TASK STATEMENT >>
Rewrite the lines of every record below, renaming "Image resolution" to "Display size" wherever it appears and leaving all other text unchanged.

Saved data entries
━━━━━━━━━━━━━━━━━━━━━━━━━━━━━━

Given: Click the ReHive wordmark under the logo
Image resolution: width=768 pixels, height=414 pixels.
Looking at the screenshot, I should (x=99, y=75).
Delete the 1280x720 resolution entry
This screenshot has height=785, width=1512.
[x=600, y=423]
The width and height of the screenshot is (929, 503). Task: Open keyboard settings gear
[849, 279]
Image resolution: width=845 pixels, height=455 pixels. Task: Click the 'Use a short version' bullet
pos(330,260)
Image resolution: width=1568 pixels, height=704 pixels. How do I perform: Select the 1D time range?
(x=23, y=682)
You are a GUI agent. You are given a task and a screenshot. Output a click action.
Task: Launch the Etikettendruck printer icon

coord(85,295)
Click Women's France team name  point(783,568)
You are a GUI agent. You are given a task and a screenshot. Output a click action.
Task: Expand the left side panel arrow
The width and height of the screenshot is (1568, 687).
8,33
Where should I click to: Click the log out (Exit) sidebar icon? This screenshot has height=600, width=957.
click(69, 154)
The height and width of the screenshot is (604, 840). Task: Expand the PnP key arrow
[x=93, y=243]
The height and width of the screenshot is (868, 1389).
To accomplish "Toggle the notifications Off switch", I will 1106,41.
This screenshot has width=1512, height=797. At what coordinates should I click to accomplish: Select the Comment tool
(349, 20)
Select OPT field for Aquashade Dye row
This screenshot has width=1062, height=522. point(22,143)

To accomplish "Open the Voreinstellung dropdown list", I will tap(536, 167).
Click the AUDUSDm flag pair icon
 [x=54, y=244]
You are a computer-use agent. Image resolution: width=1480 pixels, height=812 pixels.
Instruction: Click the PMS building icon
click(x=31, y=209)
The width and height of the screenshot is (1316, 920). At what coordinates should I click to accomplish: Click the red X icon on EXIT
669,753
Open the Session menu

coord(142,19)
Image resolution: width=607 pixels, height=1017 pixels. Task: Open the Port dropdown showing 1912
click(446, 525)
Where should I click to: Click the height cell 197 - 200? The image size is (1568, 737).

━━━━━━━━━━━━━━━━━━━━━━━━━━━━━━

CORRECT RESULT >>
Given: Click the ReHive wordmark under the logo
Display size: width=768 pixels, height=414 pixels.
Looking at the screenshot, I should (x=99, y=75).
Delete the 1280x720 resolution entry
This screenshot has height=785, width=1512.
[x=600, y=423]
The width and height of the screenshot is (929, 503). Task: Open keyboard settings gear
[849, 279]
Display size: width=845 pixels, height=455 pixels. Task: Click the 'Use a short version' bullet
pos(330,260)
Display size: width=1568 pixels, height=704 pixels. How do I perform: Select the 1D time range?
(x=23, y=682)
You are a GUI agent. You are given a task and a screenshot. Output a click action.
Task: Launch the Etikettendruck printer icon

coord(85,295)
Click Women's France team name  point(783,568)
You are a GUI agent. You are given a task and a screenshot. Output a click action.
Task: Expand the left side panel arrow
The width and height of the screenshot is (1568, 687).
8,33
Where should I click to: Click the log out (Exit) sidebar icon? This screenshot has height=600, width=957.
click(69, 154)
The height and width of the screenshot is (604, 840). Task: Expand the PnP key arrow
[x=93, y=243]
The height and width of the screenshot is (868, 1389).
To accomplish "Toggle the notifications Off switch", I will 1106,41.
This screenshot has width=1512, height=797. At what coordinates should I click to accomplish: Select the Comment tool
(349, 20)
Select OPT field for Aquashade Dye row
This screenshot has width=1062, height=522. point(22,143)

To accomplish "Open the Voreinstellung dropdown list", I will tap(536, 167).
Click the AUDUSDm flag pair icon
 [x=54, y=244]
You are a computer-use agent. Display size: width=1480 pixels, height=812 pixels.
Instruction: Click the PMS building icon
click(x=31, y=209)
The width and height of the screenshot is (1316, 920). At what coordinates should I click to accomplish: Click the red X icon on EXIT
669,753
Open the Session menu

coord(142,19)
Display size: width=607 pixels, height=1017 pixels. Task: Open the Port dropdown showing 1912
click(446, 525)
Where should I click to: Click the height cell 197 - 200? The image size is (1568, 737).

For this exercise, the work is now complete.